No one has offered a better apologia for the concentration of all powers in one person than the unrepentant royalist Tulsi Giri, saying that ‘sovereignty is indivisible and it lies in the body of the king’. The perception that he, along with fellow nonagenarian Kirti Nidhi Bishta, died in peace after completing their life’s work by the institutionalisation of cultural nationalism through the 16-point conspiracy isn’t without basis.
Whether traditional or elected, the primacy of the chieftain is the main characteristic of cultural nationalism. The idea of democracy failed to take root in the soil of Nepal because its dominant society is poisoned with the toxicity of ethnonationalism.
Political parties are supposed to be agents of change. Due to its history of thirty years in the wilderness as ‘anti-national elements’, the Nepali Congress has degenerated into being a family enterprise. Their ‘nationalist’ credentials helped Marxist, Leninist, Stalinist and Maoist parties develop a patronage network with the help of the permanent establishment that needed a political instrument to demonise and neutralise advocates of the multiparty system. The result: Nepotism is intrinsic to NC while cronyism rules the roost in the Stalinist-Maoist conglomerate that now goes by the name of Nepal Communist Party (NCP).

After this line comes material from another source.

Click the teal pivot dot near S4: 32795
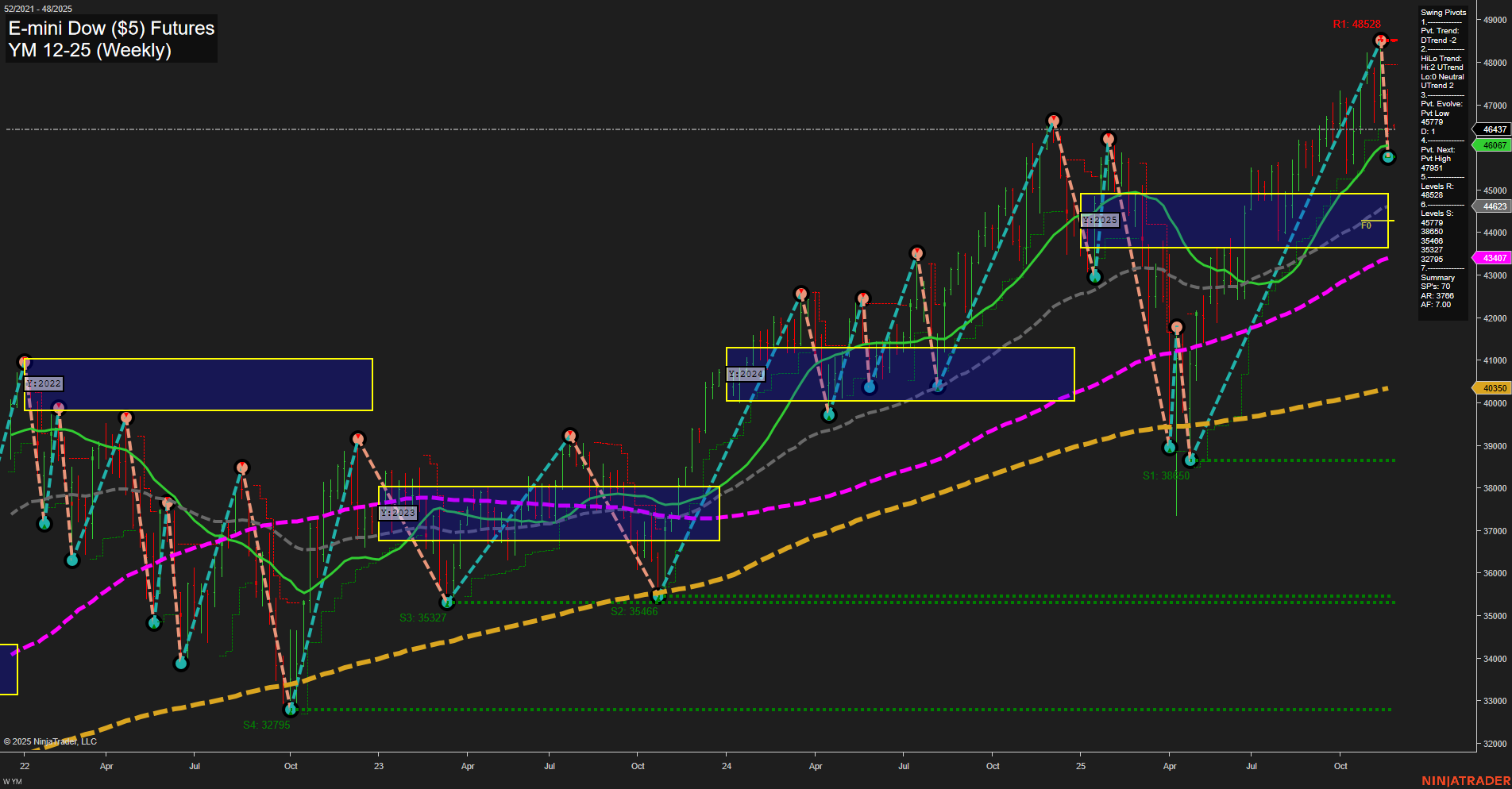Viewport: 1512px width, 789px height. 291,710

The role of the media in maintaining the vibrancy of democracy is second only to that of political parties. After the Rhododendron Revolution in 2006, chest-thumping became the characteristic feature of media activism for quite a while. All that ended when they saw the rainbow formation in the Constituent Assembly. The media soon became the megaphone of the ‘white shirts’—a youthful cohort of the urban bourgeoisie—that wanted only a formal democracy to safeguard its ethnic supremacy and promote economic interests.
Shameless lament of the palanquin press that aided, abetted and celebrated the rise of Supremo Sharma Oli for his supposedly nationalist streak after the 16-point conspiracy is ironic at the very least. Gentlemen—yes, the club is religion, ethnicity, caste and gender exclusive—you wanted an ethnonationalist chieftain, which is often only a shade lighter than a fascist, and now that you have got one; why all this breast-beating over a mere Media Council Bill? Keep carrying the litter of the Supremo; after all, he is one of your own.
Enfeebled institutions
Restraining institutions are expected to control majoritarian impulses of a democratic order. Unfortunately, the weaknesses of the institutional regime in Nepal begin at the very top.

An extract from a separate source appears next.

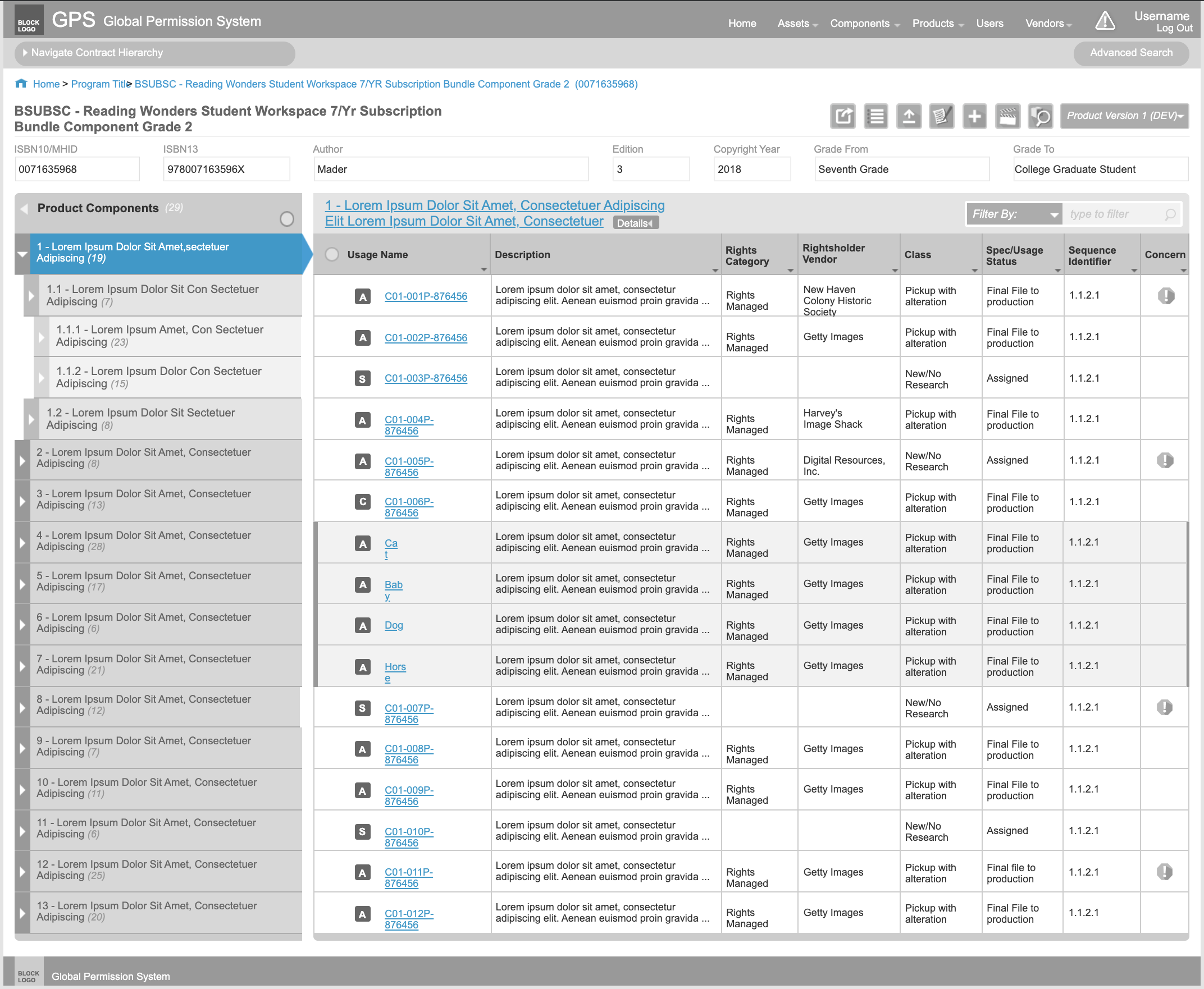
Task: Click the search product magnifier icon
Action: pos(1041,116)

The USA has a presidential democracy. The British practice parliamentary democracy. Both assume a largely homogeneous population. Indian democracy is an experiment in accommodating diversity without sacrificing the idea of a union with civic nationalism.
The hybrid statute of Nepal is—as king Mahendra infamously said about the Panchayat Democracy—uniquely suited to its ‘soil, water and air’, which aims to maintain the so-called Khas-Arya ethnonational hegemony. It has implicitly recognised two clear categories of the population: the ‘people-like-us’ and the ‘rest-of-them’.
The Supreme Court is supposed to be the custodian of constitutional order. Some countries boast of having courts of justice that make progressive interpretations of existing laws. Courts of law, on the other hand, adhere more to the letter than the spirit of the law. Nepal has neither. Somewhat like Pakistan perhaps, presiding deities of the judicial system in Nepal hold court with sycophants and the like to behave as courtiers of the permanent establishment.
Active citizenry is what differentiates a republic from any other form of government. Hidebound in the hegemony of monoethnic identity, even thought-leaders of Nepal create obstacles for the emergence of civic nationalism.
Where there was hope in the air in 2008, now there is only despair. The fear is even more compelling: The situation may get much worse before it gets any better. On that sobering note—long live the republic!
Lal is a columnist and a commentator.